■ **Problem**
Rewrite the records below with every occurrence of "icon" swapped for "symbol", keeping everything else unchanged.

* start Excerpted records *

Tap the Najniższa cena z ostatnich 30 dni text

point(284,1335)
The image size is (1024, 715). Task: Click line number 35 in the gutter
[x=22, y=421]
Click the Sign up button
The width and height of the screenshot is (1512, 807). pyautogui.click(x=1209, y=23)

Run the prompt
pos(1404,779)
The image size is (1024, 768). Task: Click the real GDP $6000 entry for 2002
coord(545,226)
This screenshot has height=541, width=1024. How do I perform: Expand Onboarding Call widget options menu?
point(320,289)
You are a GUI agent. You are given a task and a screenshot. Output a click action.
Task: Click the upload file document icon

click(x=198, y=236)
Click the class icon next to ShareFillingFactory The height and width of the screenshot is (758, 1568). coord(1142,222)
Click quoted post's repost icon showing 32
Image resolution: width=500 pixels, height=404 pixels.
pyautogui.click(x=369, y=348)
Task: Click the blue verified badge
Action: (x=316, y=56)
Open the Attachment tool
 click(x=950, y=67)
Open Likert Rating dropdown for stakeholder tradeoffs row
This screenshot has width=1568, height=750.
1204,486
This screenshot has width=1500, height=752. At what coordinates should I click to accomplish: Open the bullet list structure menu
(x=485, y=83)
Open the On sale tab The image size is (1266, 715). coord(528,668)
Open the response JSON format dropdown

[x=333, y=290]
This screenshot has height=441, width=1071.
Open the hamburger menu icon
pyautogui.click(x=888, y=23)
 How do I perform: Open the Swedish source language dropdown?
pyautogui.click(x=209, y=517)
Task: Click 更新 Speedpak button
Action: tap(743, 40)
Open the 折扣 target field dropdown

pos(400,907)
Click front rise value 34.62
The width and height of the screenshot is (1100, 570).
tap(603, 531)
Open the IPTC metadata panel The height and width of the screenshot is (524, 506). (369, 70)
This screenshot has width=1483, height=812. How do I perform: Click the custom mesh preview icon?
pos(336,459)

* end Excerpted records *

■ **Problem solution**
Tap the Najniższa cena z ostatnich 30 dni text

point(284,1335)
The image size is (1024, 715). Task: Click line number 35 in the gutter
[x=22, y=421]
Click the Sign up button
The width and height of the screenshot is (1512, 807). pyautogui.click(x=1209, y=23)

Run the prompt
pos(1404,779)
The image size is (1024, 768). Task: Click the real GDP $6000 entry for 2002
coord(545,226)
This screenshot has height=541, width=1024. How do I perform: Expand Onboarding Call widget options menu?
point(320,289)
You are a GUI agent. You are given a task and a screenshot. Output a click action.
Task: Click the upload file document symbol

click(x=198, y=236)
Click the class symbol next to ShareFillingFactory The height and width of the screenshot is (758, 1568). coord(1142,222)
Click quoted post's repost symbol showing 32
Image resolution: width=500 pixels, height=404 pixels.
pyautogui.click(x=369, y=348)
Task: Click the blue verified badge
Action: (x=316, y=56)
Open the Attachment tool
 click(x=950, y=67)
Open Likert Rating dropdown for stakeholder tradeoffs row
This screenshot has width=1568, height=750.
1204,486
This screenshot has width=1500, height=752. At what coordinates should I click to accomplish: Open the bullet list structure menu
(x=485, y=83)
Open the On sale tab The image size is (1266, 715). coord(528,668)
Open the response JSON format dropdown

[x=333, y=290]
This screenshot has height=441, width=1071.
Open the hamburger menu symbol
pyautogui.click(x=888, y=23)
 How do I perform: Open the Swedish source language dropdown?
pyautogui.click(x=209, y=517)
Task: Click 更新 Speedpak button
Action: tap(743, 40)
Open the 折扣 target field dropdown

pos(400,907)
Click front rise value 34.62
The width and height of the screenshot is (1100, 570).
tap(603, 531)
Open the IPTC metadata panel The height and width of the screenshot is (524, 506). (369, 70)
This screenshot has width=1483, height=812. How do I perform: Click the custom mesh preview symbol?
pos(336,459)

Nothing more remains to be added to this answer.